In his 1985 book The Tarot Trumps, John Shephard reproduces a 1488 Venetian engraving of the Triumph of Love from Petrarch's Trionfi.
The inspiration for including Pope Joan in the Trionfo d'Amore must have been Boccaccio's De Mulieribus claris (Famous Women). Boccaccio attributes her career (the cause of both her rise and downfall) to Love and Learning (Venus and Minerva) -
According to some, while a young girl she was beloved by a certain young student, whom she also loved; and so ardently, that disregarding the fact that she was a maid, putting aside all feminine timidity, she secretly left the home of her father and followed her lover all the way to England, having changed her clothing and her name; and there, in his company, she studied letters, being supposed by everyone to be a (male) student, while nevertheless at the same time being given as much to the studies of Venus as to those of Minerva. Afterwards, the young man being dead, when she had come to know how intelligent she was, attracted by the pleasure of learning, and remaining in the same manner of dress, she wanted no more to be somebody's companion, nor to be known as a woman but instead she continued assiduously at her studies, and had profited so much by study of the liberal arts, and at the study of holy letters, that she was reputed to be more excellent than all the other students....
(after going to Rome and becoming Pope, she gives birth after three years...)
... by this means the fraud became clearly apparent, for how long she had deceived every other man, except for her lover.
Many such engravings were based on manuscript illuminations, and it would be interesting to see if there is an earlier painted manuscript with this figure in it.
I found a possible painted precursor to the 1488 image. Unfortunately I have only a black-and-white image which can't resolve much detail.
(Triumph of Love from a Venetian printed edition of 1478, with painted illustrations from c. 1480 (taken from J.B. Trapp, "Illustrations of Petrarch's "Trionfi" from Manuscript to Print and Print to Manuscript" (1999) reprinted in Studies of Petrarch and His Influence (Pindar Press, 2003) fig. 10.)
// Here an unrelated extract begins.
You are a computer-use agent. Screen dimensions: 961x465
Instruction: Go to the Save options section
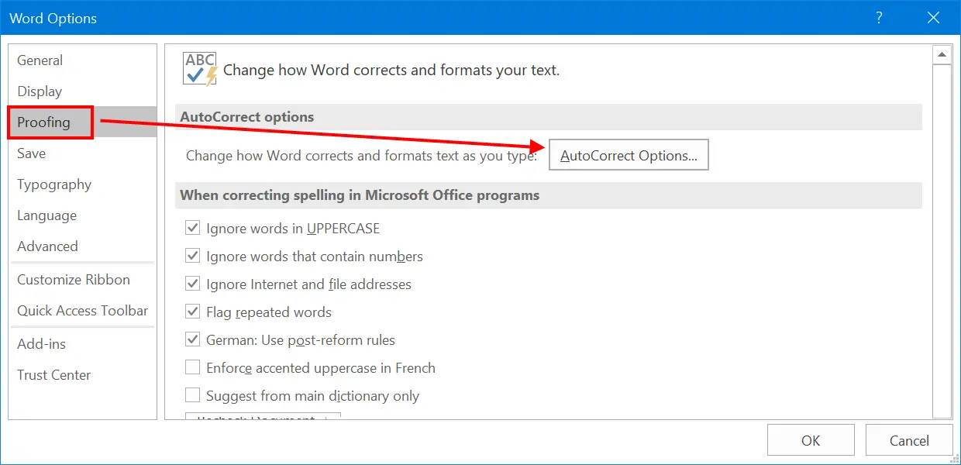click(31, 153)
This is apparently the first printed edition of the Trionfi, with the second known one being the 1488 edition noted in the first post on this thread. The 1488 edition also includes the first engraved images of the Trionfi.
You can see the cardinal(s ?) and bishop behind the Popess, all figures also included in the 1488 edition. It's not as clear the figure is a Popess as it is in the 1488 version.
Sorry I can't do better at the moment. This image is not published in color or high quality anywhere I can find yet.